**Task details:** Report each line of the listing below that holds "computer".

=======

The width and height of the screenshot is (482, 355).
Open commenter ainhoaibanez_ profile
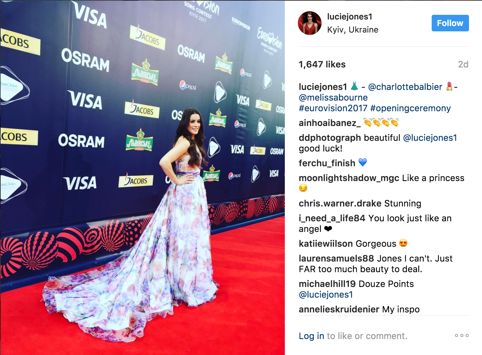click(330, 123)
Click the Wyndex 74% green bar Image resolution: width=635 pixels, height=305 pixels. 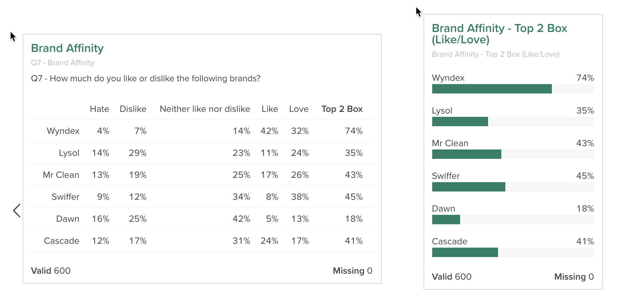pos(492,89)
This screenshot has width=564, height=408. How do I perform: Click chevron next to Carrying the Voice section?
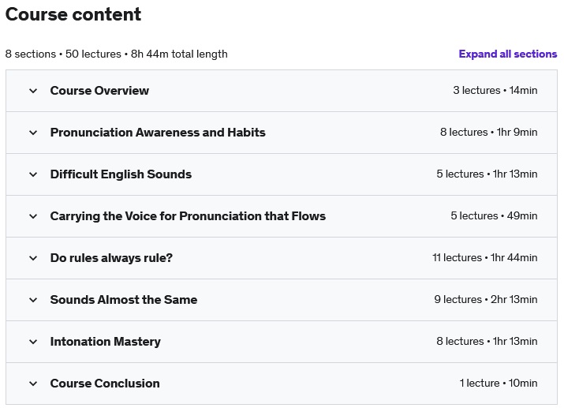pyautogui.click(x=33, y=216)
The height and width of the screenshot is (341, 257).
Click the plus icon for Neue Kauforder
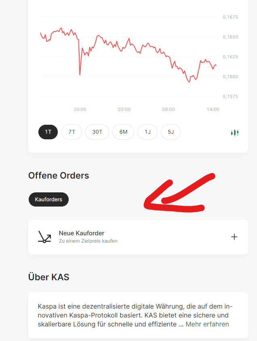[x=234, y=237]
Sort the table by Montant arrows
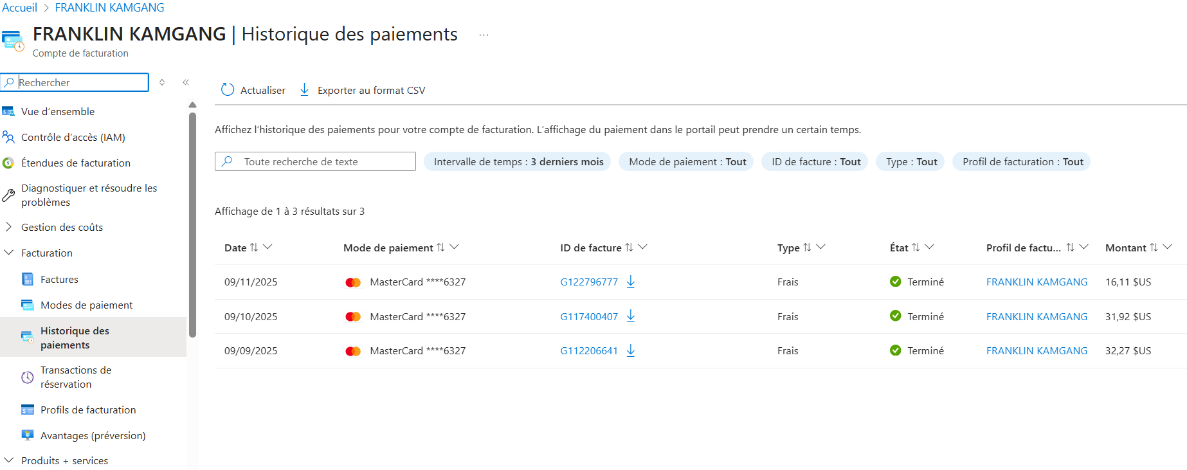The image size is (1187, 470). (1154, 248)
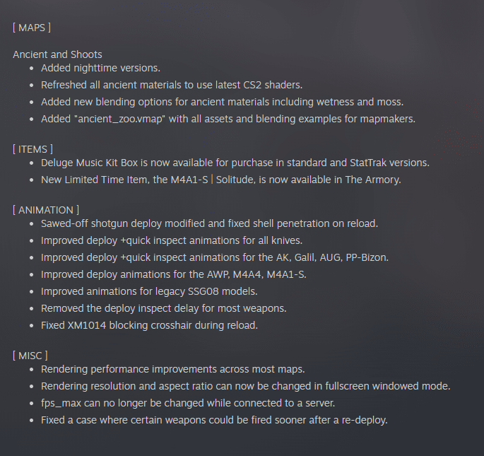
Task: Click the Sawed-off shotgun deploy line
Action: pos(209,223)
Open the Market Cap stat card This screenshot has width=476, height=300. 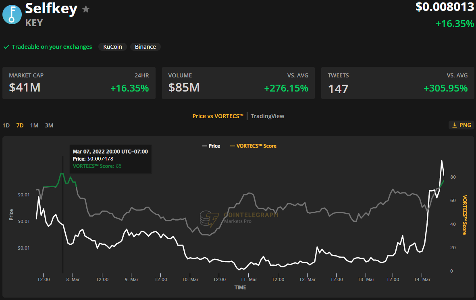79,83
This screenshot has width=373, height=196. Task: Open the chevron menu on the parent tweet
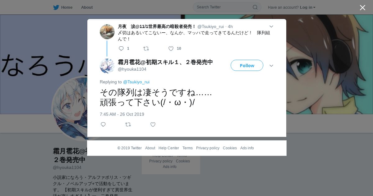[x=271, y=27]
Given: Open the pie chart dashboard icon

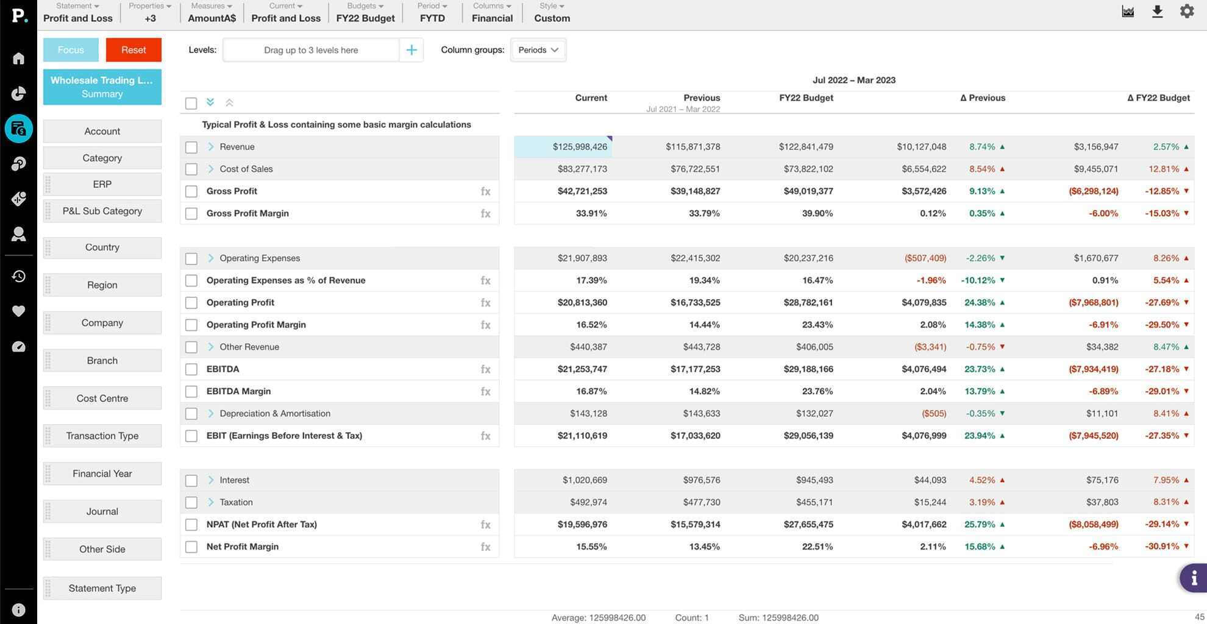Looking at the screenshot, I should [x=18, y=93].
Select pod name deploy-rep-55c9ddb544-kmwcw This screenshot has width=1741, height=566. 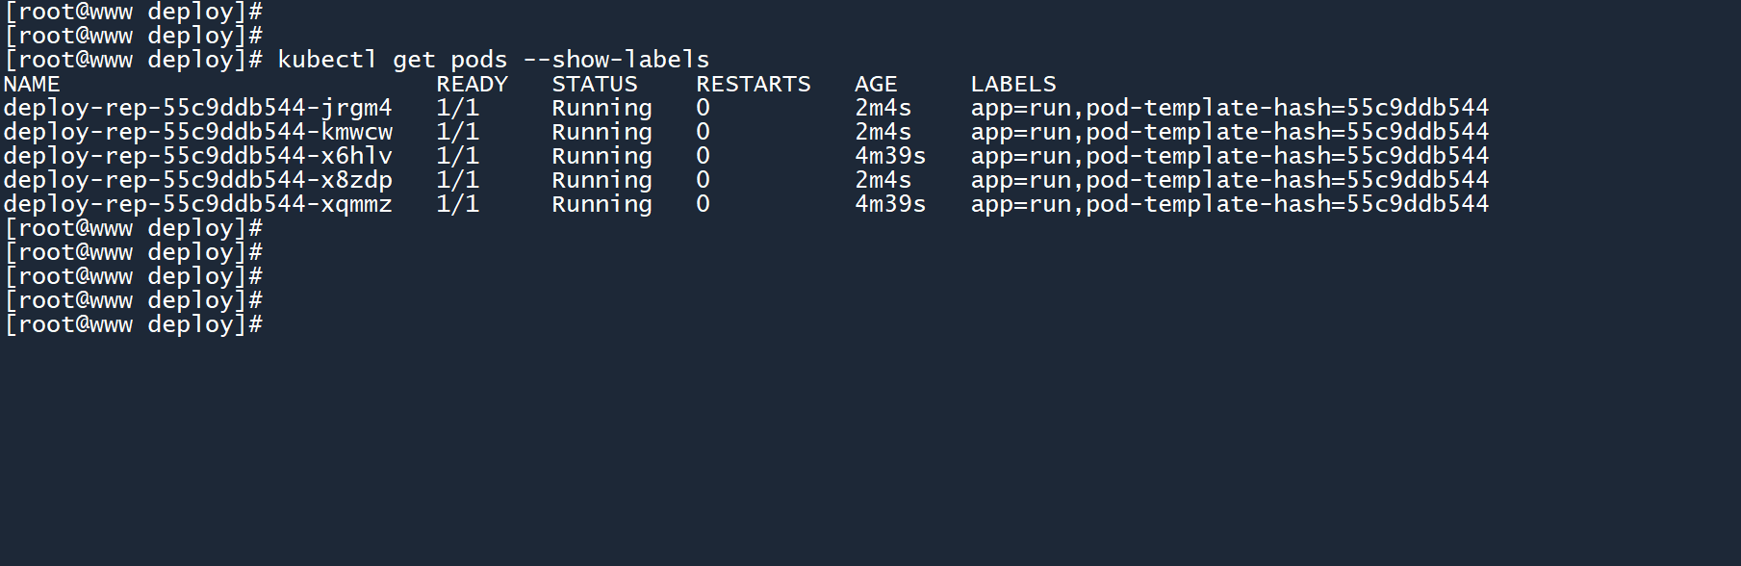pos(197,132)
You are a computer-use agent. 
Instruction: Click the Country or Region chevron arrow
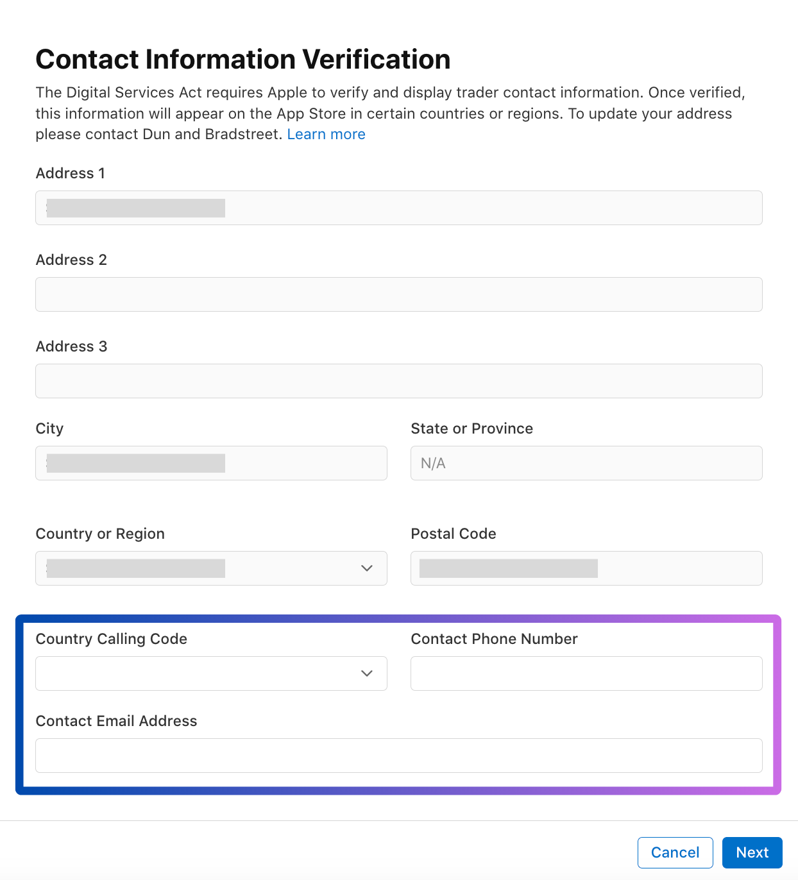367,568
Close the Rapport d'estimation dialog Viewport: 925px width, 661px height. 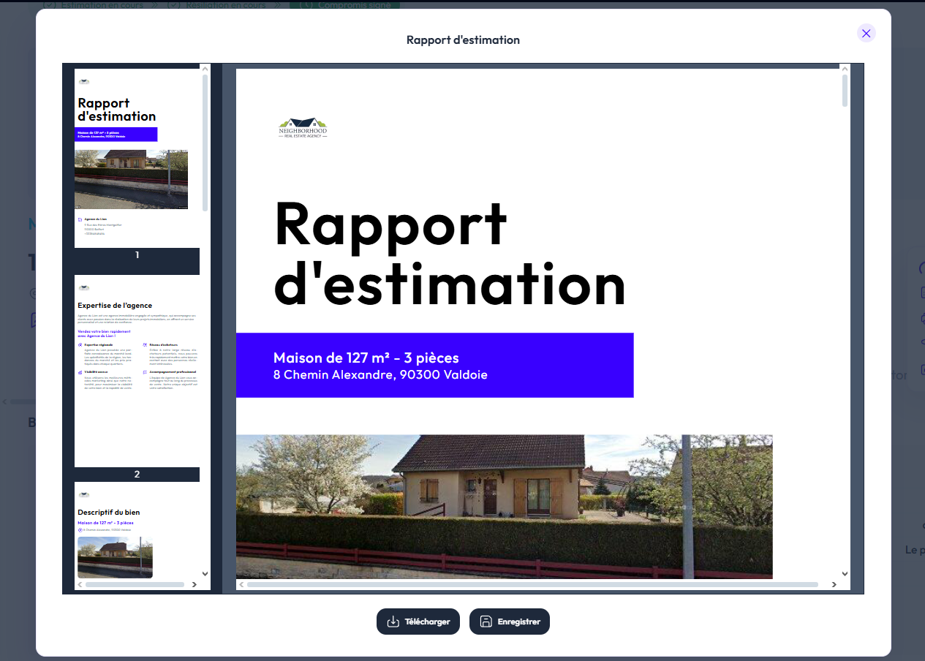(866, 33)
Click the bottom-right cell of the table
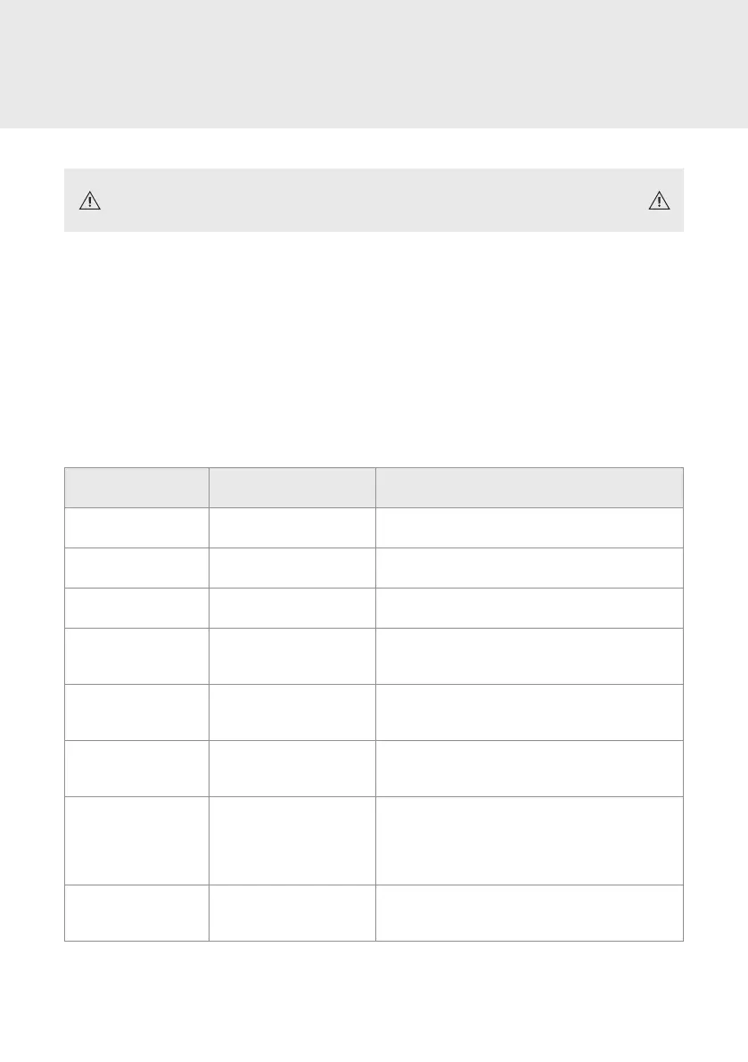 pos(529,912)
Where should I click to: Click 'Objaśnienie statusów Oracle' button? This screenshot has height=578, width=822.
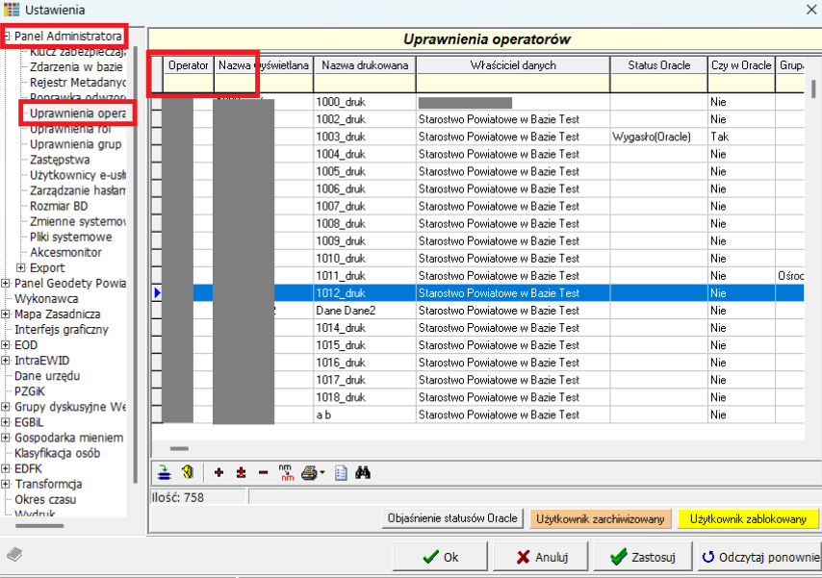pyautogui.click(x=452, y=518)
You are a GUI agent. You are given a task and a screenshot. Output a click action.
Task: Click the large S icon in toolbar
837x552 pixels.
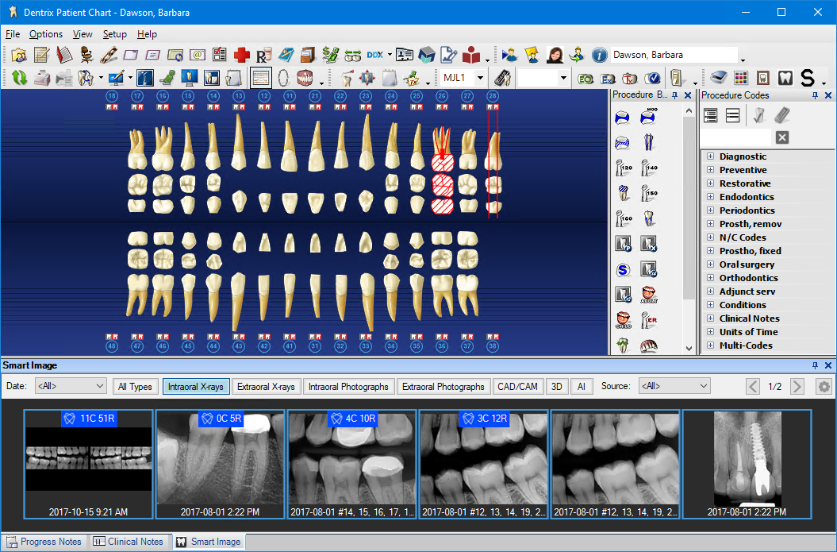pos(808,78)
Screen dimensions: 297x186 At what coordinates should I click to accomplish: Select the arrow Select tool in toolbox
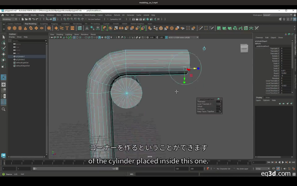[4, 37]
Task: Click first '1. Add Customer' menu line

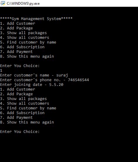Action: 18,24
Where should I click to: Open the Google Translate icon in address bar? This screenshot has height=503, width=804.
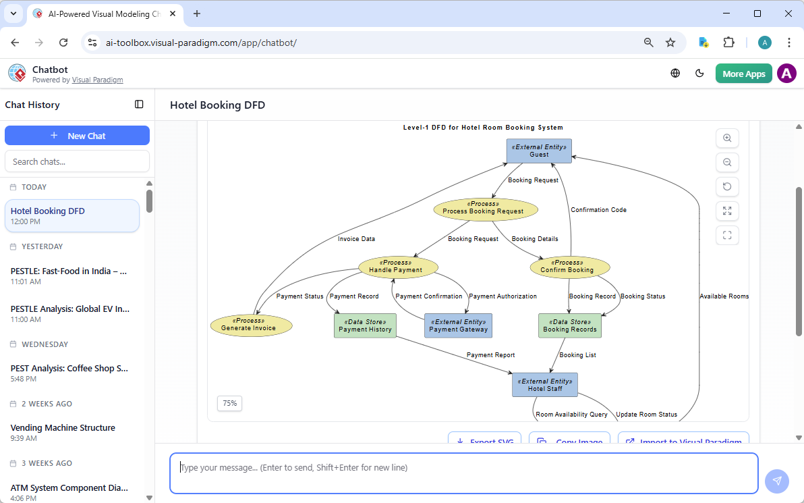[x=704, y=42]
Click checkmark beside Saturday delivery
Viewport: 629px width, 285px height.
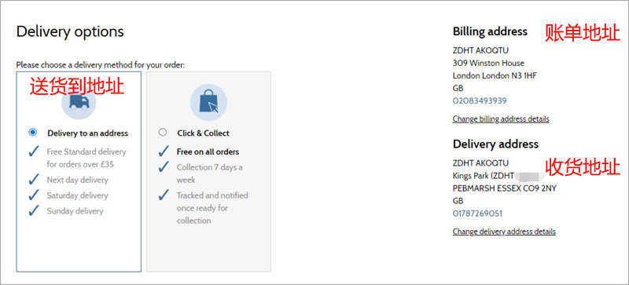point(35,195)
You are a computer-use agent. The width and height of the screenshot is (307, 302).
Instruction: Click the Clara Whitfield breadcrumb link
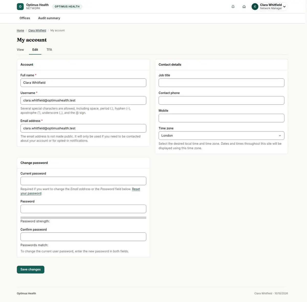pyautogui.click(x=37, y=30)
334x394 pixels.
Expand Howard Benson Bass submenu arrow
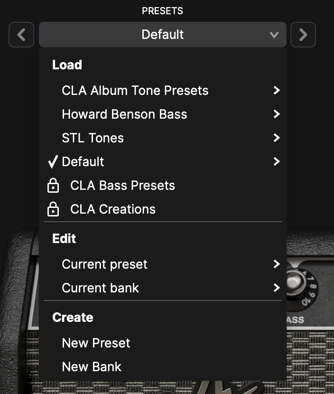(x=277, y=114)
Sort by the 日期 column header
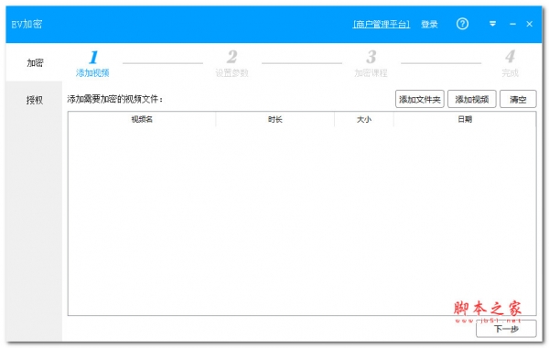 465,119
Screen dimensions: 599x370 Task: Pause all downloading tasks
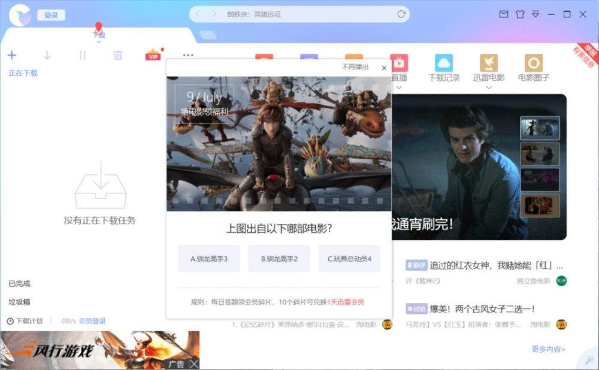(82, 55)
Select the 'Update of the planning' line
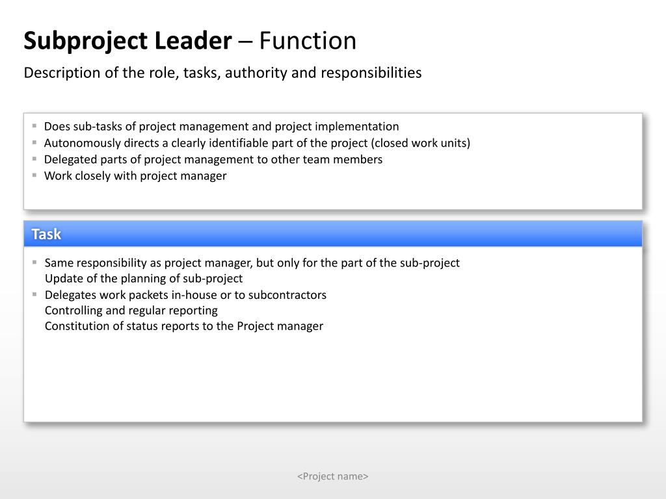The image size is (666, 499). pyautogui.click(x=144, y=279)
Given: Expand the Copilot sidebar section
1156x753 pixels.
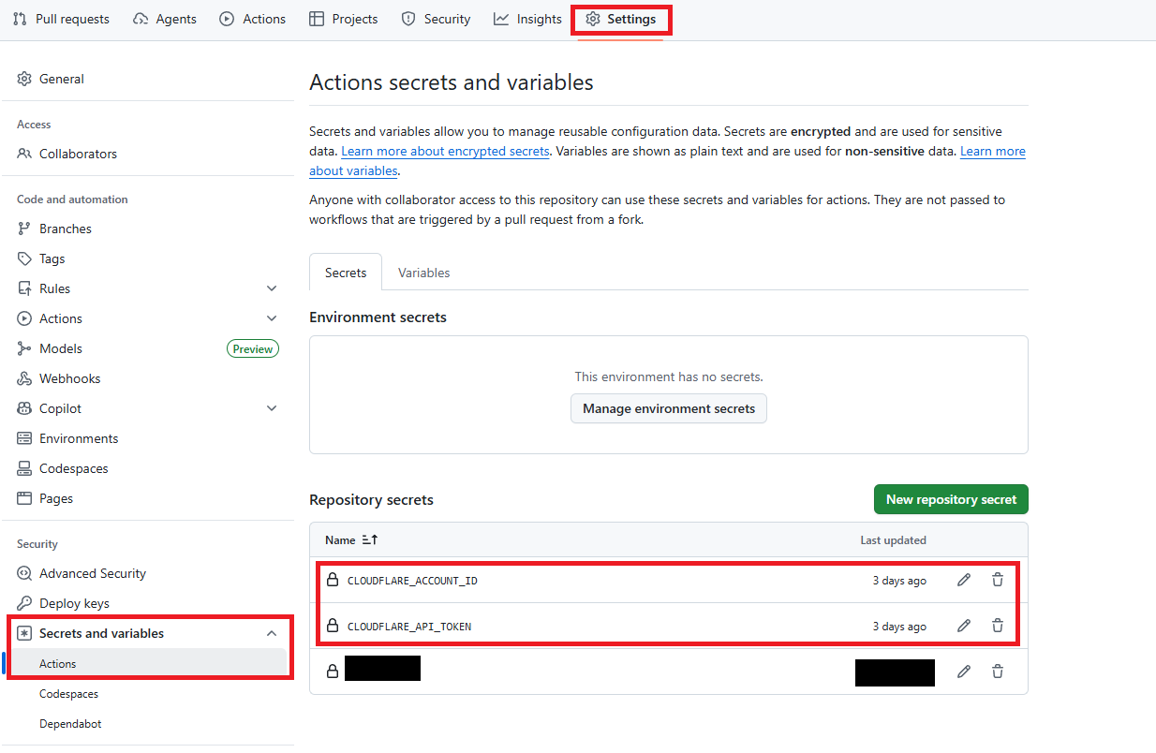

=======

**Result:**
You are a computer-use agent. 
You are a computer-use agent. The width and height of the screenshot is (307, 302).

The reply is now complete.